Reginar Kills Zwentibold: Power Fractures Medieval Europe

Count Reginar I of Hainault rebelled against Zwentibold of Lotharingia and slew him near Susteren, toppling a king whose erratic rule had alienated the Lotharingian nobility. The assassination fragmented Lotharingia's political structure and shifted regional power toward local counts who would shape the borders of modern Belgium and the Netherlands. Zwentibold was an illegitimate son of the Carolingian Emperor Arnulf, given the Lotharingian crown in 895 as a political gesture. His reign was marked by violent disputes with his own nobles, arbitrary land seizures, and a temperament that chroniclers described as unpredictable and vindictive. By 900, the Lotharingian aristocracy had united against him under Reginar, whose family controlled extensive lands between the Meuse and Rhine rivers. The final confrontation near Susteren, in what is now the southeastern Netherlands, was less a battle than an execution. Zwentibold's death ended the Carolingian dynasty's direct control over the region and opened a power vacuum that local magnates rushed to fill.

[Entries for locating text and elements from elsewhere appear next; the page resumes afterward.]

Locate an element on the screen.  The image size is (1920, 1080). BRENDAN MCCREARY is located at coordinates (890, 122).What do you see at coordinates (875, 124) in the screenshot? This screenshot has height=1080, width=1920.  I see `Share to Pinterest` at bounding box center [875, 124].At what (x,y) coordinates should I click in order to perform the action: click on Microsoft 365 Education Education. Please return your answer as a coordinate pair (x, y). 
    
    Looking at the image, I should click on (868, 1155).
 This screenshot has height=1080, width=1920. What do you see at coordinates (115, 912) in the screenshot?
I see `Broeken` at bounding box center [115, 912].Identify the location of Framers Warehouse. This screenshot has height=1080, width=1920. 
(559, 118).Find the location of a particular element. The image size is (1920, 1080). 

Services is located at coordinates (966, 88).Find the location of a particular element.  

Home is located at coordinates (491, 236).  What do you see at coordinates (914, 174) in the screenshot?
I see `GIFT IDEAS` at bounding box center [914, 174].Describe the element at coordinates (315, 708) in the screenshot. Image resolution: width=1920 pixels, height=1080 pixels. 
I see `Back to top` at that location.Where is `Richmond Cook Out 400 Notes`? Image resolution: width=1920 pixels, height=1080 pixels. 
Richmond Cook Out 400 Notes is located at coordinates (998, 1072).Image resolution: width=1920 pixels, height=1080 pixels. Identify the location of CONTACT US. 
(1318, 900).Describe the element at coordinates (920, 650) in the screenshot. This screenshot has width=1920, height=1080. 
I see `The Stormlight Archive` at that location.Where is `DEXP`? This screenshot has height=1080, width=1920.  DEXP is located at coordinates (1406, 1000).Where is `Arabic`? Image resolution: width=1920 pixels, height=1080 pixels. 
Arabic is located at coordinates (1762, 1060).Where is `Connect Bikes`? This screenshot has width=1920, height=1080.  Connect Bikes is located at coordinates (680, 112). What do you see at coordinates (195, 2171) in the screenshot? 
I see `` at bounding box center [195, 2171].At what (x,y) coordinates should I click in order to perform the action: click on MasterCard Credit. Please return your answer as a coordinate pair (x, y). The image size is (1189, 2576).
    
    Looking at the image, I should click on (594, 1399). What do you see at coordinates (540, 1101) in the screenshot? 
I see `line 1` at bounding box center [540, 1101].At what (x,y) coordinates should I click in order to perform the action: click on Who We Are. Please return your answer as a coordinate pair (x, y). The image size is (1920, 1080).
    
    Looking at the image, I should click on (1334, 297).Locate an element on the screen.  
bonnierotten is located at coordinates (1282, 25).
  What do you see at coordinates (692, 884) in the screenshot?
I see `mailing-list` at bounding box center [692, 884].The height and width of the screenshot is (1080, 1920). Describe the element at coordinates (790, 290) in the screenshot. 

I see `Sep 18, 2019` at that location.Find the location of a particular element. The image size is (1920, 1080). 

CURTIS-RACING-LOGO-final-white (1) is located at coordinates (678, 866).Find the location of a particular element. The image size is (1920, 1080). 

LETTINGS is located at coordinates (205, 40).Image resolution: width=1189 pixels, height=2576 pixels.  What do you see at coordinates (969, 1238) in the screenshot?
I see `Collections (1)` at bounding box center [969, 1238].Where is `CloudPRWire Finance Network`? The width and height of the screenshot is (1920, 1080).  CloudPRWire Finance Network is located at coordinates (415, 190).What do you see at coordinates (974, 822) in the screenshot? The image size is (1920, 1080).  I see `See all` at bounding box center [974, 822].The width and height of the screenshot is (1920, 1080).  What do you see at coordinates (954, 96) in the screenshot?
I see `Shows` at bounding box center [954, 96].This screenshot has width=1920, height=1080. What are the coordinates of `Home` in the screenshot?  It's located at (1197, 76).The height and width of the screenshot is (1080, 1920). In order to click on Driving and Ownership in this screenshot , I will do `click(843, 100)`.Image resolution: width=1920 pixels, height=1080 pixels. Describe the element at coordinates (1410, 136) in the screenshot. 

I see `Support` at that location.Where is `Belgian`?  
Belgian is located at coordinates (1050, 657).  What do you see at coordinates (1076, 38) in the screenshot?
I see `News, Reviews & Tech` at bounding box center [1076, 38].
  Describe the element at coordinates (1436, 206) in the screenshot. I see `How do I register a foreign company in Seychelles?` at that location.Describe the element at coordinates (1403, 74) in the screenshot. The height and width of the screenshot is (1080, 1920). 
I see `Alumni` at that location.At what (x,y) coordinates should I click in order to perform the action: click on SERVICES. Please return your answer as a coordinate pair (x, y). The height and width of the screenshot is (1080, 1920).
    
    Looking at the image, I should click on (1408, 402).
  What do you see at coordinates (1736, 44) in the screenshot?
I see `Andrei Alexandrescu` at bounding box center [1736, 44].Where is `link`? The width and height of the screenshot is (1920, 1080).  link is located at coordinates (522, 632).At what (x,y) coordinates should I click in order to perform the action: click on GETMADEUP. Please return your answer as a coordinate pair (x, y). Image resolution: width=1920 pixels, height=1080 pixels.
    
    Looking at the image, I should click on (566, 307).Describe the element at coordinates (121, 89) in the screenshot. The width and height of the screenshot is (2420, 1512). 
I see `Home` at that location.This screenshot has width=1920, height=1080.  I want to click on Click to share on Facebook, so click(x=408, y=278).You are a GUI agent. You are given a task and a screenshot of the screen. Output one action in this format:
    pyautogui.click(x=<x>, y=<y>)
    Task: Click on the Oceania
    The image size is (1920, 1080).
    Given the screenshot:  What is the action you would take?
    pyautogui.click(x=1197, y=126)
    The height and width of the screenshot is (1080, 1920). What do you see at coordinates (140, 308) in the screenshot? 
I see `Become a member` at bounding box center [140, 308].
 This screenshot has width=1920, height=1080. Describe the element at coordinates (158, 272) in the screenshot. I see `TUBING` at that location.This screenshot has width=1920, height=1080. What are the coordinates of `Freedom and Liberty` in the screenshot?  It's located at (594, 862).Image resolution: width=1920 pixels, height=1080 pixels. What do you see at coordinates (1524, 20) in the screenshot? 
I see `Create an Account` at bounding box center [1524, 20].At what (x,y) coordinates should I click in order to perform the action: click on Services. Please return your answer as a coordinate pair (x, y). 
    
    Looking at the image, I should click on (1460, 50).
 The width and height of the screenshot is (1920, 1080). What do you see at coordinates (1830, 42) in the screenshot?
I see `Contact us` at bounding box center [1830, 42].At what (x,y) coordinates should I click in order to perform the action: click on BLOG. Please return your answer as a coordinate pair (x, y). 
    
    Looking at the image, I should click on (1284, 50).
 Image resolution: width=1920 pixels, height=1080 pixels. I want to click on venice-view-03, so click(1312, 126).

Reginar himself became the dominant force in the Lower Lotharingian lands, and his descendants would found the dynasties that ruled Hainault, Brabant, and other territories that became the political units of the Low Countries. The fragmentation of Lotharingia after 900 is one of the key processes that eventually produced the complex patchwork of principalities, bishoprics, and counties that defined medieval Belgium and the Netherlands.